* [Consignes]
A) D'après l'extrait sur la pénurie de main-d'œuvre, quelle fonction Lydia Martel occupe-t-elle ?
B) Réécrivez en liste numérotée les lignes des enregistrements, de la ligne contenant « 1568x744 pixels. Task: Click » jusqu'à la fin des enregistrements, ces deux bornes comprises. Omettez les lignes vides et les images.

* [Extrait]
__________________________________________________

Pénurie de main-d’œuvre : les travailleuses du public ont-elles vraiment « le gros bout du bâton »?

Si la pénurie de main-d’œuvre donne une meilleure posture aux employé·es du secteur privé pour négocier de meilleurs salaires et conditions de travail, les travailleur·euses du secteur public « se rendent malades au travail ».

La pénurie de main-d’œuvre aurait, comme l’affirme François Legault, « donné le gros bout du bâton aux travailleurs » dans plusieurs secteurs de l’économie. Mais la situation est bien différente pour les employé·es de l’État : « nos membres sont à bout de souffle », avertit Lydia Martel, présidente par intérim du Syndicat de professionnel·les du gouvernement du Québec (SPGQ).

Bien qu’elle considère comme étonnante la posture du premier ministre, qui a souvent « fait des sorties où il prenait [plutôt] la défense des intérêts patronaux », Julia Posca, chercheuse à l’Institut de recherche et d’informations socio-économiques (IRIS), est d’accord avec le chef caquiste. En effet, elle explique que « les travailleurs sont en meilleure position pour demander de meilleures conditions ou un meilleur salaire parce que les employeurs ont plus de difficultés à recruter de la main-d’œuvre ».

Le récent changement dans le rapport de pouvoir entre patrons et employé·es semble clairement bénéfique pour ces derniers. D’après Mme Posca, « les employés ont été capables d’aller chercher des hausses salariales plus importantes que dans les 20 dernières années ».

Elle estime que les gains des salarié·es en mesure de mieux négocier leurs paies augmentent leur pouvoir d’achat. Elle reconnaît que le prix risque de monter si les salaires augmentent, mais la chercheuse rappelle que : « les salaires, c’est seulement une portion des dépenses des entreprises. […] Quand on augmente les salaires, ce ne sont pas 100 % des coûts qui augmentent, et donc ce n’est pas vrai que la hausse des prix est transférée intégralement dans le prix des biens et services. »

__________________________________________________

Enregistrements tirés d'un jeu de données:
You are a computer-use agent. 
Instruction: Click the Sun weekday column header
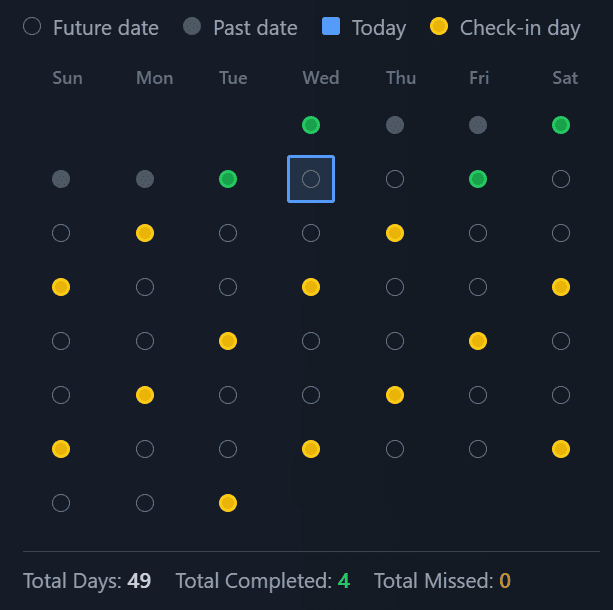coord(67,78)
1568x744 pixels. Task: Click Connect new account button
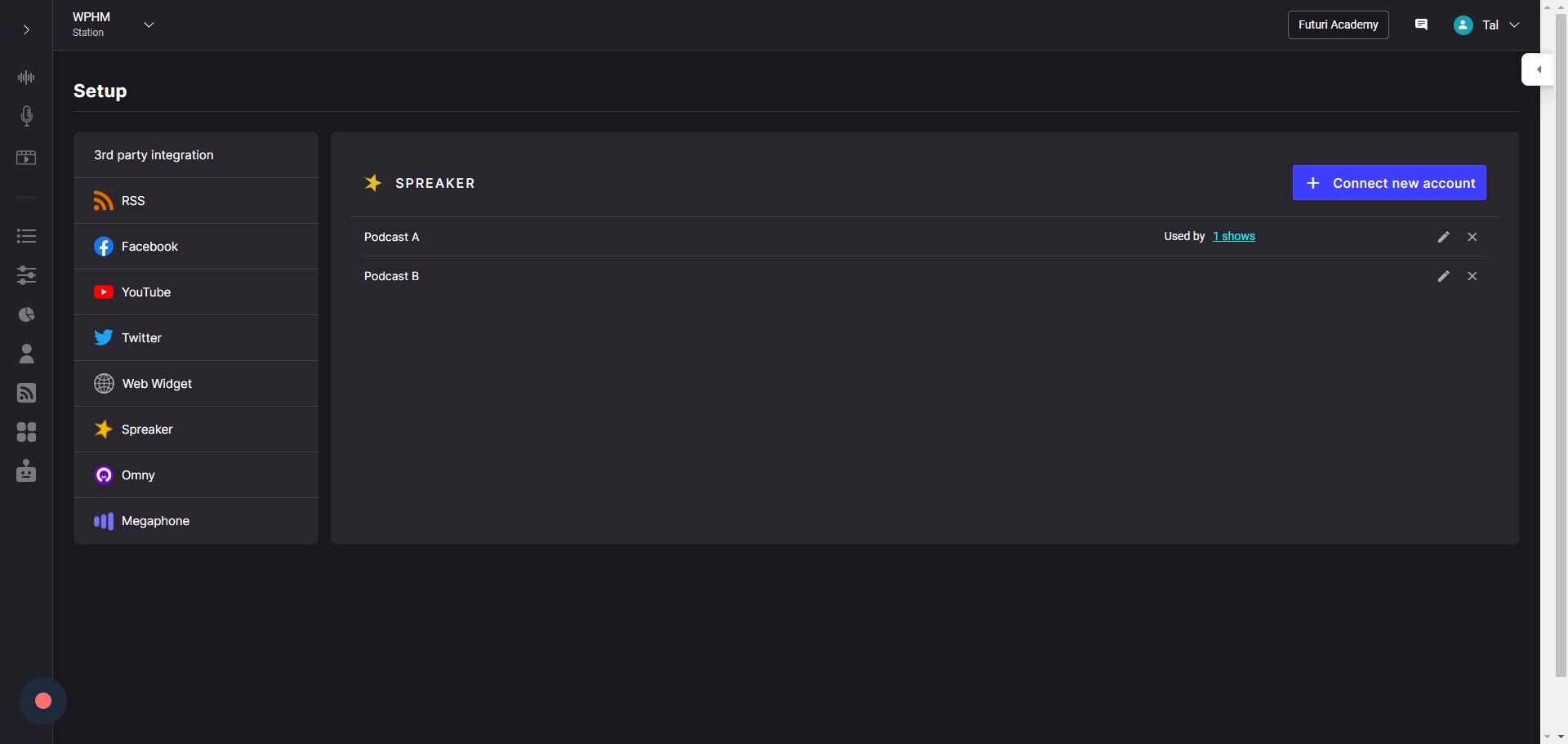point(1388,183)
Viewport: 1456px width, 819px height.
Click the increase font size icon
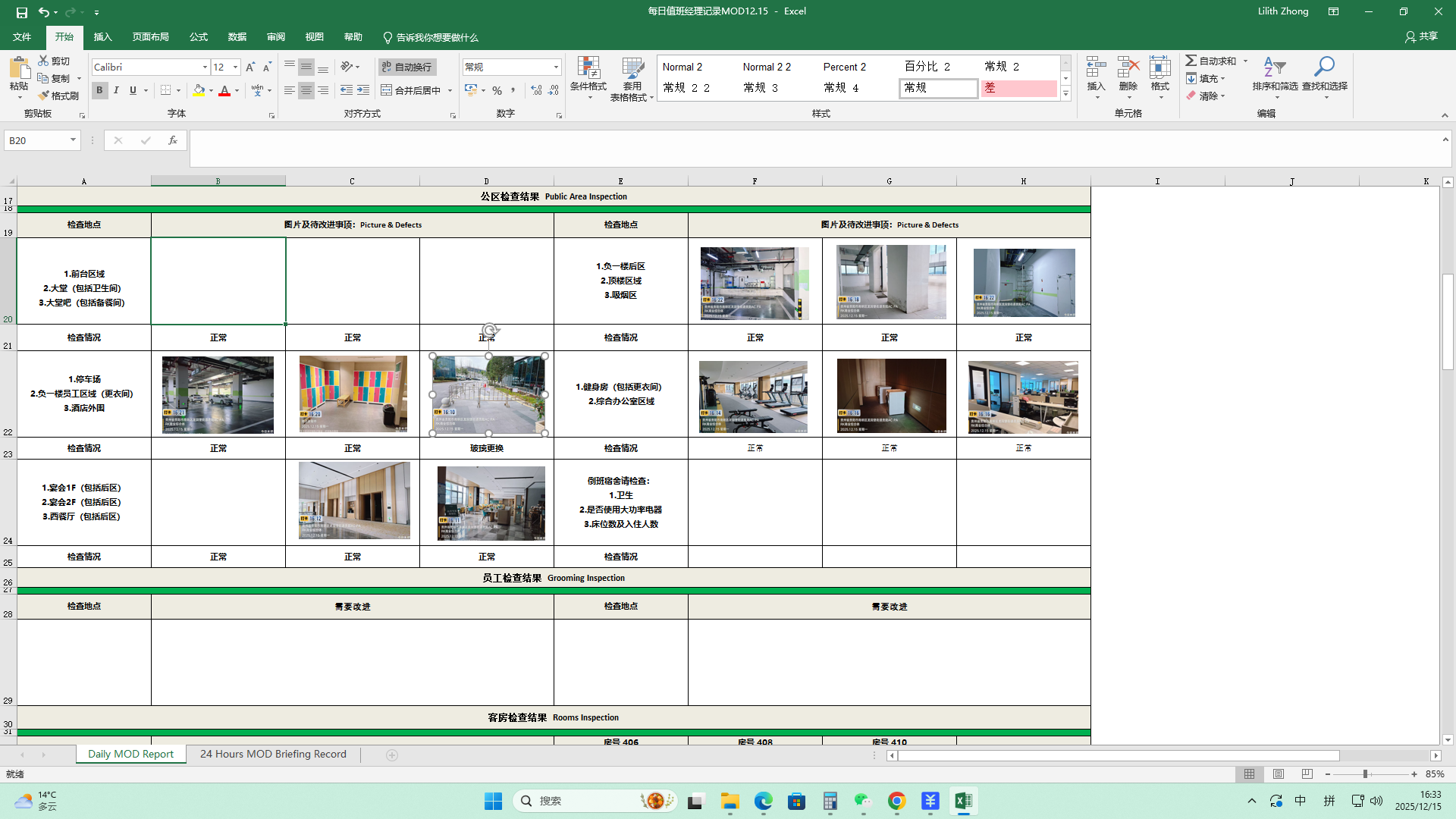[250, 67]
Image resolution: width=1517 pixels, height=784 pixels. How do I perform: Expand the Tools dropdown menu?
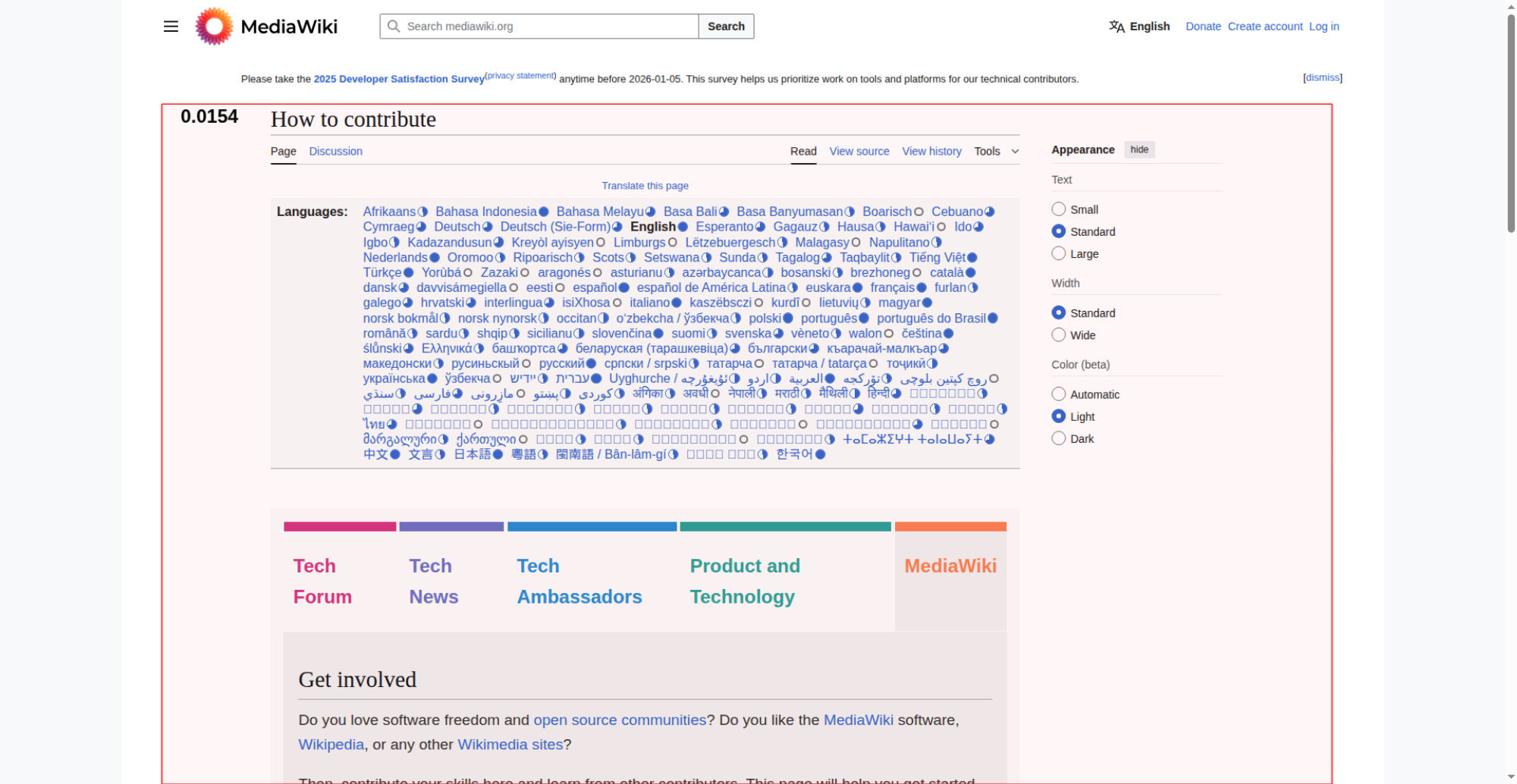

__________________________________________________

* [Réponses correctes]
A) Elle est présidente par intérim du Syndicat de professionnel·les du gouvernement du Québec (SPGQ).

B)
1. 1568x744 pixels. Task: Click Connect new account button
2. point(1388,183)
3. Viewport: 1456px width, 819px height.
4. Click the increase font size icon
5. [250, 67]
6. Image resolution: width=1517 pixels, height=784 pixels. How do I perform: Expand the Tools dropdown menu?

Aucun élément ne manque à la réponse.